World's Largest Atom Smasher Breaks Record
RENEE MONTAGNE, host:
There's great excitement today among scientists in Europe who've started up the world's largest atom smasher.
(Soundbite of cheering, applause)
MONTAGNE: Scientists cheered, as you can hear, and toasted with champagne after the Large Hadron Collider started making atomic particles collide head-on at record-breaking energies. The $10 billion experiment straddles the Swiss-French border and has been 15 years in the making, and now it's producing its first scientific results.
Its job is to probe some of the most basic questions about our universe. Joining us to talk about that this morning and the events is NPR's science correspondent Richard Harris. Good morning.
RICHARD HARRIS: Good morning, Renee.
MONTAGNE: So what has been going on at this experiment near Geneva?

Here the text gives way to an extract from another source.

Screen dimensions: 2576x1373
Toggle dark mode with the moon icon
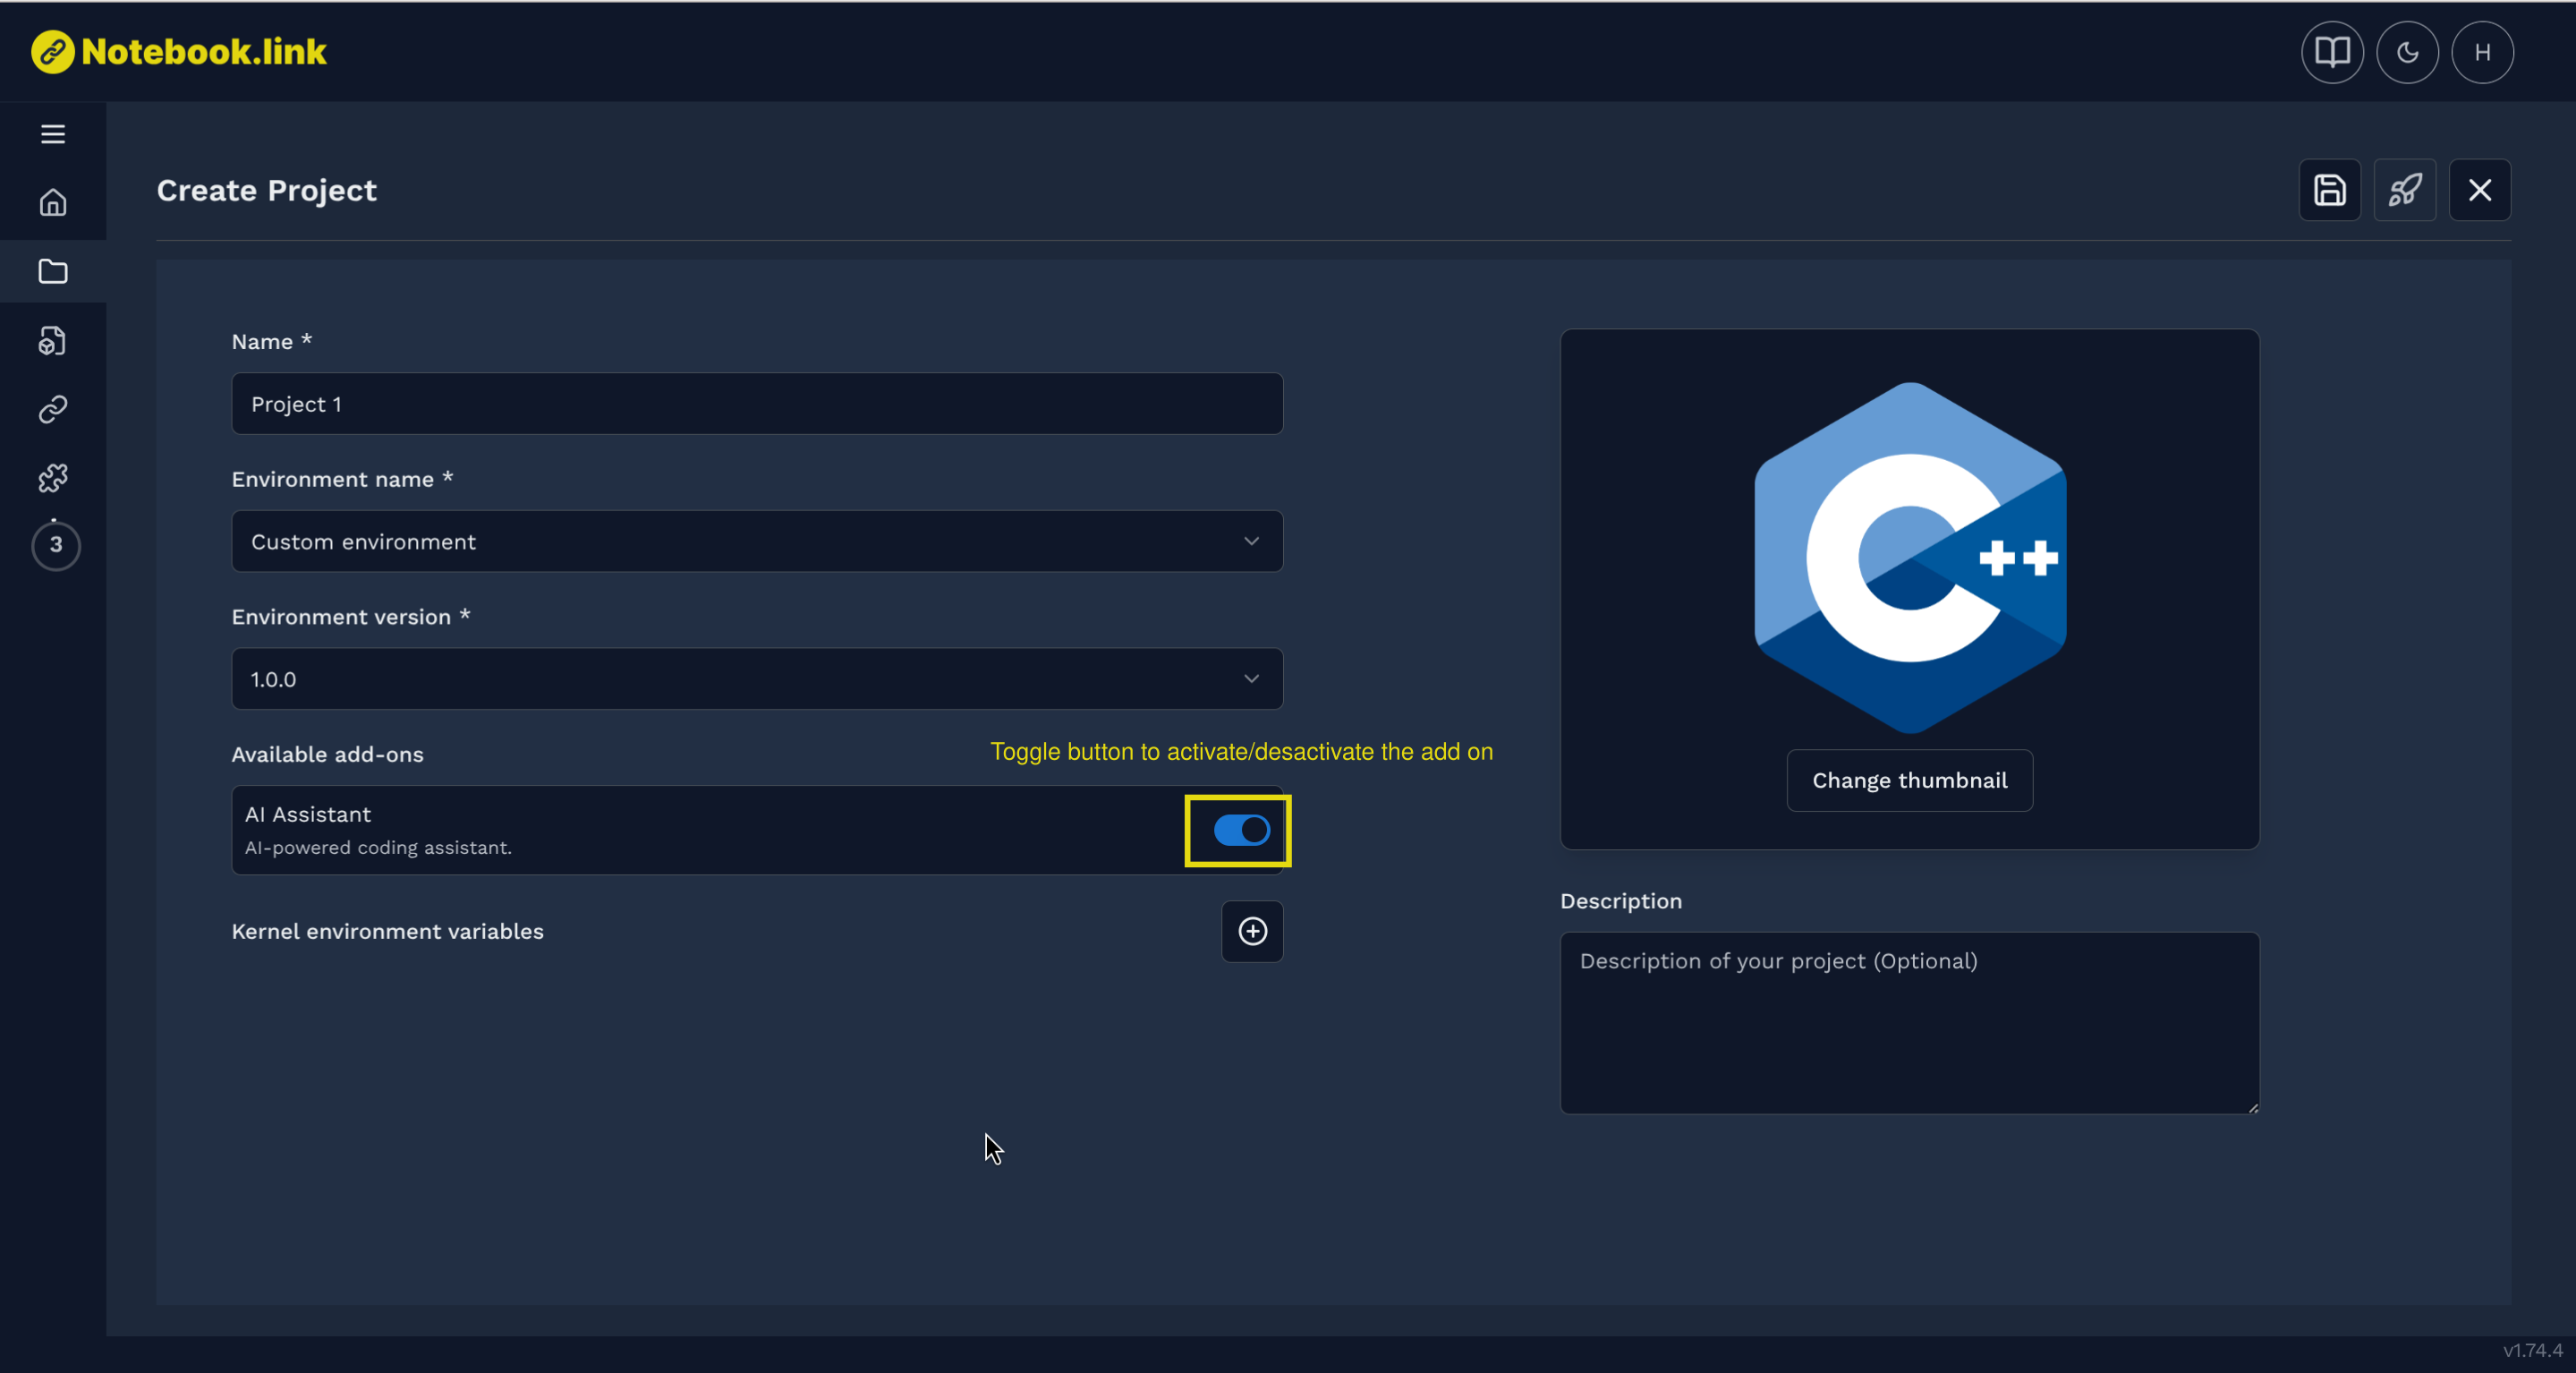click(2408, 52)
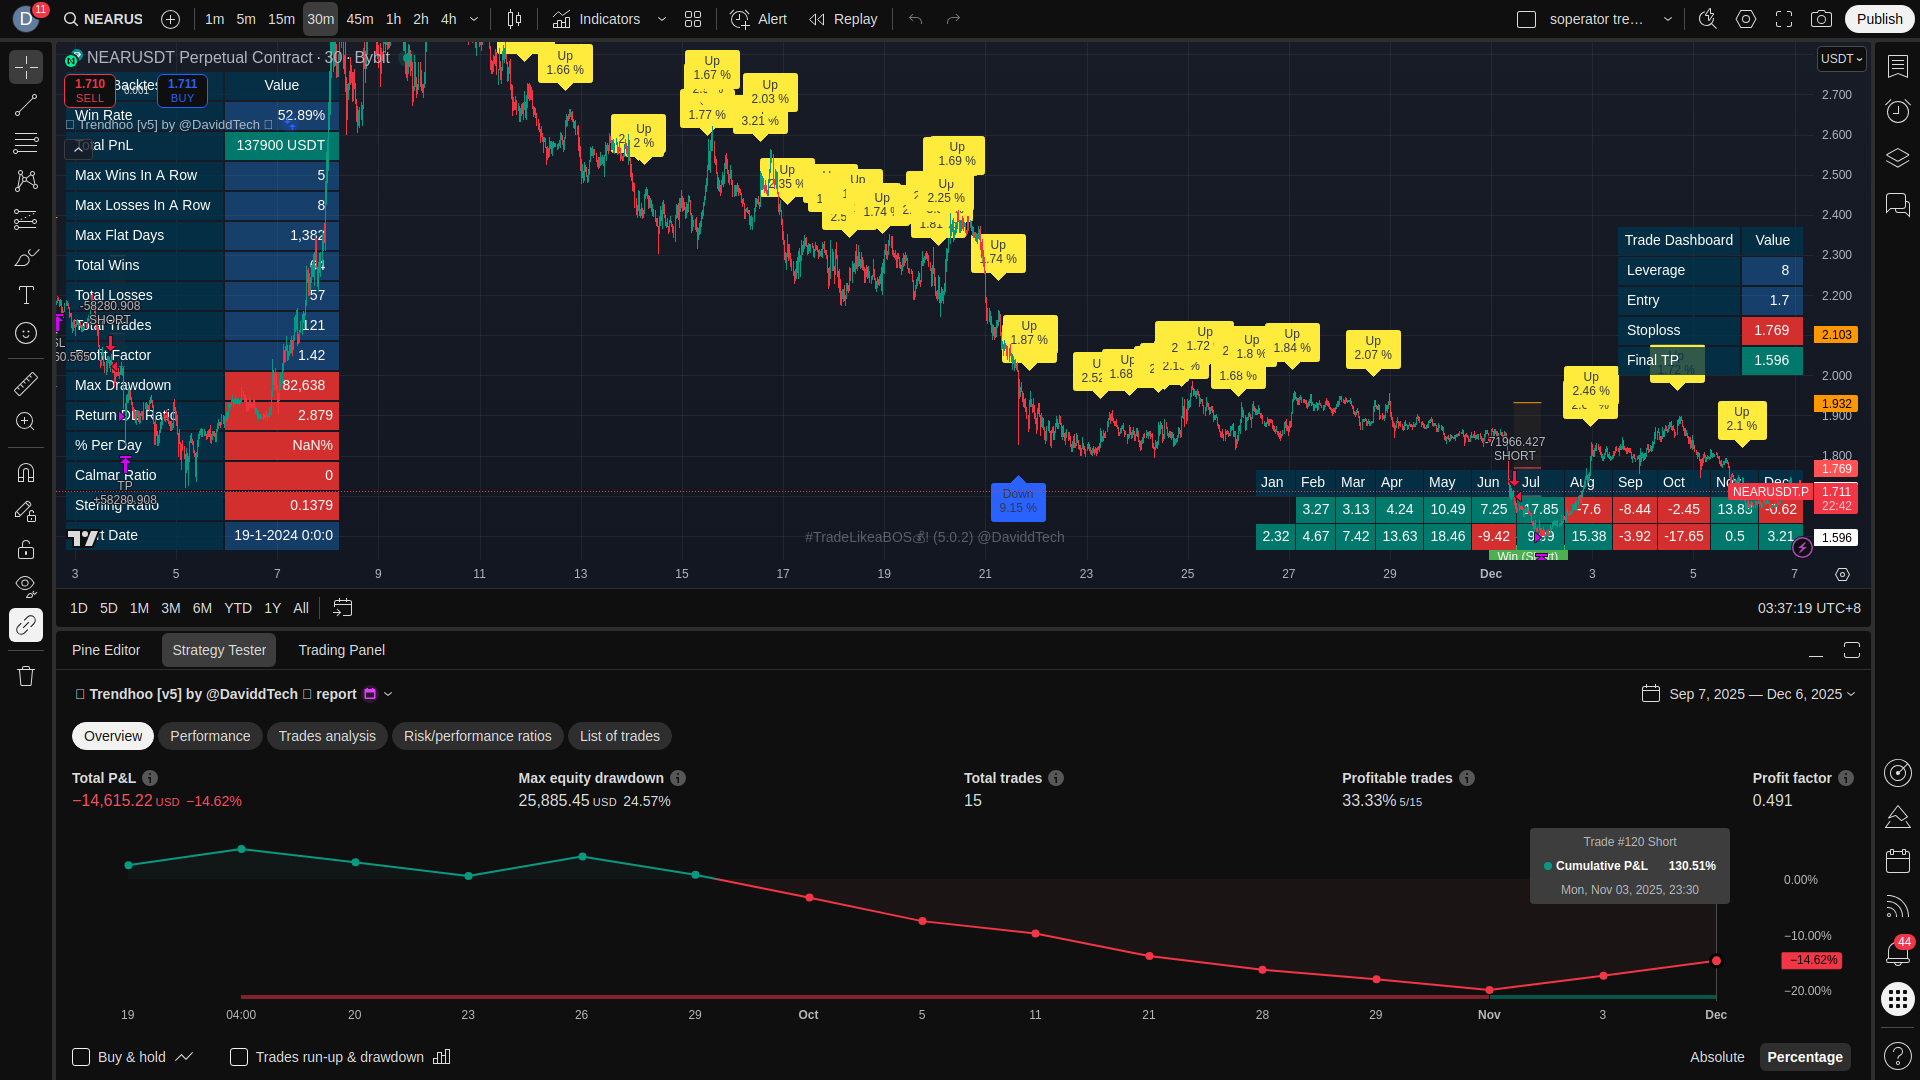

HARRIS: Well, you got a little sense of the excitement from that brief cheer, but it's been a wonderful morning there. They have been trying to get this machine operating, and they finally did. The object is to have two beams of atomic particles traveling in a magnetic field, a sort of a 17-mile-long loop. One beam goes clockwise, the other one goes counterclockwise. There are, like, 10 billion particles going in each direction. And what's happening now is they're colliding, and they're creating showers of new particles. And the concept of having, you know, atomic particles collide in these circular things is not a new idea, but the collision energies in this case are completely off the charts. They're at seven teva electron volts. [POST-BROADCAST CORRECTION: They are at seven teraelectron volts.]
MONTAGNE: Seven teva? Well, Richard, tell us what that means, exactly.
HARRIS: Well, a teva electron volt is a measure of energy. And at first glance, it doesn't seem like it's all that much, because a mosquito uses about one teva electron volt when it's flying. That's about the energy required for a mosquito to fly. But the trick is if you take all that energy and you pack it into a tiny, tiny subatomic space, that's actually then what we're - what's happening here, and you get a huge amount of energy in a small space, in that sense. And so it's enough to blow atomic particles to bits.
MONTAGNE: And what are the scientists hoping to learn?
HARRIS: Well, today, they're just demonstrating that the machine actually will perform, and they're already gathering data. But ultimately, what they hope to do is answer some of the big, big questions about the universe. For example, we know that only about four percent of the matter in the universe is actually visible. And the rest, according to theory, is a mix of so-called dark matter and something else called dark energy.
Now, if you look at the subatomic debris from these collisions, they're hoping that they can help sort out what those sources of energy are, and matter are, that we can't see. And the ultimate prize would be to find a particle called the Higgs Boson. It's the linchpin of modern physics. It's been predicted by a theory called the Standard Model. And some people call it the God particle -maybe a little bit over the top, but, you know, it really is critical, because it could help explain how the energy from the Big Bang turned into mass. And ultimately, you know, we're made of mass. So we care about that.
MONTAGNE: Are they likely to find the Higgs particle today?
HARRIS: Probably not today. In fact, the current accelerator is running about half its ultimate capacity. And it will run like this for a couple of years, then they'll turn it off and they'll do a bunch of upgrades, and they'll fire it up again in 2013 or so. And then, even then it'll probably have to run for another year or so before it produces enough Higgs Bosons for actual study - that is, if it produces any at all. That's the big question.
MONTAGNE: Now, some people have been worried that the collider could be dangerous, and sort of the idea is it might end up creating black holes. Is there a reason to be worried?
HARRIS: Well, collisions at these energies do happen elsewhere in the universe, because cosmic rays pack this kind of energy. So there's all sorts of stuff like this going on in the universe, and we're still here. So that's good. There is a small chance that the collider will produce black holes. But if it does, the black holes will be extremely tiny, and they would only last for a fraction of a second. They would essentially evaporate. So physicists say there's essentially no chance that a black hole could start gobbling up the matter all around it. It's just too small.
MONTAGNE: Richard, thanks very much.
HARRIS: My pleasure.
MONTAGNE: NPR science correspondent Richard Harris.
NPR transcripts are created on a rush deadline by a contractor for NPR, and accuracy and availability may vary. This text may not be in its final form and may be updated or revised in the future. Please be aware that the authoritative record of NPR's programming is the audio.
Correction March 30, 2010
We incorrectly used the term "teva electron volt" in our story about the Large Hadron Collider. We should have used the term "teraelectron volt."